*** Input material Section Begins ***
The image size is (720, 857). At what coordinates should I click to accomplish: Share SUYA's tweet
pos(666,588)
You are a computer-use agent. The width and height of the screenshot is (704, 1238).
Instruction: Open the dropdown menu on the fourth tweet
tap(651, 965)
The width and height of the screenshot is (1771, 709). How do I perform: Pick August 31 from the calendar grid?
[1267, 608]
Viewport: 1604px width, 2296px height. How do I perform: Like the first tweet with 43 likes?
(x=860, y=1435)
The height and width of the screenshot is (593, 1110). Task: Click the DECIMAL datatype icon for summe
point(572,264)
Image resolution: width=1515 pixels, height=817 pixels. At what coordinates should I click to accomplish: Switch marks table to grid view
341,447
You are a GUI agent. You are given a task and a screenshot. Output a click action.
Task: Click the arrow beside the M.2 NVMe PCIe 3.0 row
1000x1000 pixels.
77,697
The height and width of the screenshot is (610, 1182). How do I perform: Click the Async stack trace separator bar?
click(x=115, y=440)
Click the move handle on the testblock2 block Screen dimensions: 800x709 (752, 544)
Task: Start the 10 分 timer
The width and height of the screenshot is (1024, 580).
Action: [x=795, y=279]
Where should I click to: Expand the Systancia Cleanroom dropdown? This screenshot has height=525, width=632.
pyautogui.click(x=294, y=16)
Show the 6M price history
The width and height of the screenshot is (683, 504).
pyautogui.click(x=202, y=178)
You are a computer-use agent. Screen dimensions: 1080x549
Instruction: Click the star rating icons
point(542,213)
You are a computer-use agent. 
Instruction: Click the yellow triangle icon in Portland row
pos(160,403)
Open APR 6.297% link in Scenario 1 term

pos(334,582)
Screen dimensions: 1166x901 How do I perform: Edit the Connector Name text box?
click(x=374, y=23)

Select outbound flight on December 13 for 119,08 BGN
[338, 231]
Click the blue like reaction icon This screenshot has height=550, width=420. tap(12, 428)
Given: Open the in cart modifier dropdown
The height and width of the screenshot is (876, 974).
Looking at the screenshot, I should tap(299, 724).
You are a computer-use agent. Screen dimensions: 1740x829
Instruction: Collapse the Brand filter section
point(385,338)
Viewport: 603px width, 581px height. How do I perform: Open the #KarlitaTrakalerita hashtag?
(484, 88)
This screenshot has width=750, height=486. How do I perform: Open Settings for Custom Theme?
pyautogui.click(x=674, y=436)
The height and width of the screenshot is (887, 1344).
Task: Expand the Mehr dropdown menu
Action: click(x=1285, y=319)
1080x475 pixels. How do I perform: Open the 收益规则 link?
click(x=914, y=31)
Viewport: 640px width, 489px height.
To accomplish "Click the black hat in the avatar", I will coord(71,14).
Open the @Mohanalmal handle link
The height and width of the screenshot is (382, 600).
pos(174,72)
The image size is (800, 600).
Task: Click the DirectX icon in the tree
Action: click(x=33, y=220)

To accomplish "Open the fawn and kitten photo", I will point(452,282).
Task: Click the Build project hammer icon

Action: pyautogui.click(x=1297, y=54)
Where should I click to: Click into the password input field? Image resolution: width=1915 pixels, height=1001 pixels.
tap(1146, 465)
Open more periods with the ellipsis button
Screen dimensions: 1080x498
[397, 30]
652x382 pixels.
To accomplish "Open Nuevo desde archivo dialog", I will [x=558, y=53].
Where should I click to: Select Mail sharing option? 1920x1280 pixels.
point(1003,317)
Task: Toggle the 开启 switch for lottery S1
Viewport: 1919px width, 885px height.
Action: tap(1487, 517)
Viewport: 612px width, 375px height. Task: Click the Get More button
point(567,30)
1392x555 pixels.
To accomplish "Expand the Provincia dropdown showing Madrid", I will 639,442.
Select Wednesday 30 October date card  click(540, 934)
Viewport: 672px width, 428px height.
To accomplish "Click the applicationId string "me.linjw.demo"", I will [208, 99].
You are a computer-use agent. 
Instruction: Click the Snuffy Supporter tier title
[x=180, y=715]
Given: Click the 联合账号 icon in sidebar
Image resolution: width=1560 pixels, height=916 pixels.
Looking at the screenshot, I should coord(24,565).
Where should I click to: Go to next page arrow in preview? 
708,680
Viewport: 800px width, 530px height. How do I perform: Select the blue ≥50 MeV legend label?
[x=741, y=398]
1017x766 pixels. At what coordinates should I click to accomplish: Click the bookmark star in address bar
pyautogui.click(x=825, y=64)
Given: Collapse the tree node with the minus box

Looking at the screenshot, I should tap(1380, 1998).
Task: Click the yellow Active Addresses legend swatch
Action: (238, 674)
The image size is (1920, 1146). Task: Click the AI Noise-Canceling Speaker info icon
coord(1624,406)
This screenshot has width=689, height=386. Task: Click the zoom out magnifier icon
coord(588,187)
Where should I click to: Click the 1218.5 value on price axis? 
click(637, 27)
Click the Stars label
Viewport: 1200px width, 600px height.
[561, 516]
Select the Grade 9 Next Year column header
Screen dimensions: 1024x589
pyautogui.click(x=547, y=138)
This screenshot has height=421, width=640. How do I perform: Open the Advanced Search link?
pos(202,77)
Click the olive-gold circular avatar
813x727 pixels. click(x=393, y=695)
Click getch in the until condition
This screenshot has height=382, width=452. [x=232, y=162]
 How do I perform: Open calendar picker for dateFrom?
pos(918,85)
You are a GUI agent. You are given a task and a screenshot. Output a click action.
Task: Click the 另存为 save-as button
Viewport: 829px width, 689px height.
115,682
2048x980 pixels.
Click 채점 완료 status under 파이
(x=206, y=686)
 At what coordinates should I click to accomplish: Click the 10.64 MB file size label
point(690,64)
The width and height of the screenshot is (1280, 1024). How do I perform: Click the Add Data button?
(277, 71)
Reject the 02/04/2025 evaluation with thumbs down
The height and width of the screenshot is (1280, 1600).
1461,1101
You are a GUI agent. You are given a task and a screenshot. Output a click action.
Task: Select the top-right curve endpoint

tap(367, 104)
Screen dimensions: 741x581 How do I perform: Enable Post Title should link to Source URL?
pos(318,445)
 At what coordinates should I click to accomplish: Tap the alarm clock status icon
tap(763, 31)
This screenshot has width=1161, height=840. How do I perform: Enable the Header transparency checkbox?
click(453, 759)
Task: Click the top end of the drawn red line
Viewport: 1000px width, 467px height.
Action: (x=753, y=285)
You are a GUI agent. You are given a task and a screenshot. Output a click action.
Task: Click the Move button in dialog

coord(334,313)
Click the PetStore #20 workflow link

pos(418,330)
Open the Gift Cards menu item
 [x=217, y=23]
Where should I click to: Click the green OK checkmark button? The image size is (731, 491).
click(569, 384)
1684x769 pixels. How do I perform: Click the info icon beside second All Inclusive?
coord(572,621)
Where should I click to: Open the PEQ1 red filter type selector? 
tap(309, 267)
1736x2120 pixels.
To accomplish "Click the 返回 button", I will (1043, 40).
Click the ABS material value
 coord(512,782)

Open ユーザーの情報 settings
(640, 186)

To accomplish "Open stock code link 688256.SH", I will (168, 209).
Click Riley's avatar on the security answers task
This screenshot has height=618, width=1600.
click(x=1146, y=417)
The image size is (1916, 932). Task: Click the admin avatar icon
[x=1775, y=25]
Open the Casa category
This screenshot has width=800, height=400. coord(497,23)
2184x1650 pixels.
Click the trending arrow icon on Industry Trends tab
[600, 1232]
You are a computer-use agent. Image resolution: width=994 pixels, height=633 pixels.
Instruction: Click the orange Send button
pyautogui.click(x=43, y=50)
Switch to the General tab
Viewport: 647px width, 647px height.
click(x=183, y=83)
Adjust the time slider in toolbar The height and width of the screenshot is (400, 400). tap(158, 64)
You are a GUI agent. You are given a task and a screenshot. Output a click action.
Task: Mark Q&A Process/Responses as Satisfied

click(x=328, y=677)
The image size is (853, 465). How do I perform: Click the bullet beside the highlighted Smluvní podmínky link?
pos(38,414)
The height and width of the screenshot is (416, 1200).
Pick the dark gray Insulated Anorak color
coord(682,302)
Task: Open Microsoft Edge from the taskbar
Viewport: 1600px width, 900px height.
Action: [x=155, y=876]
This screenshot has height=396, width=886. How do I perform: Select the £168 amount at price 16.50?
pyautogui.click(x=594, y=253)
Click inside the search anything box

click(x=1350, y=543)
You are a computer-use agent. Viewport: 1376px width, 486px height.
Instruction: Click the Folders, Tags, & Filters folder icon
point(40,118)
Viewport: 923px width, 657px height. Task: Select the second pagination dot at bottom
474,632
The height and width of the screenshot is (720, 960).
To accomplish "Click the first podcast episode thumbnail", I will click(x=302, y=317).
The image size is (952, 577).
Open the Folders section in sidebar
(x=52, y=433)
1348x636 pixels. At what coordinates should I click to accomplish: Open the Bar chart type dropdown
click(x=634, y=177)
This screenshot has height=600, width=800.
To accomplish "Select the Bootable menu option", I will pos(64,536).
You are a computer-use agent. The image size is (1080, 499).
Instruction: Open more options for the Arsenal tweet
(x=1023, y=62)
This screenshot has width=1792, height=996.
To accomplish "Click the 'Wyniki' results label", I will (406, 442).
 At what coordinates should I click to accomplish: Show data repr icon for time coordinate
*** Input material Section Ends ***
▶ _Task objective_:
Every line above that includes the string "computer" needs to be copied.

▶ _Exercise result_:
You are a computer-use agent. The width and height of the screenshot is (704, 1238).
You are a computer-use agent. Screen dimensions: 1080x549
You are a computer-use agent. 
You are a computer-use agent. Screen dimensions: 1740x829
You are a computer-use agent. 
You are a computer-use agent. Image resolution: width=994 pixels, height=633 pixels.
You are a computer-use agent. Viewport: 1376px width, 486px height.
You are a computer-use agent. The image size is (1080, 499).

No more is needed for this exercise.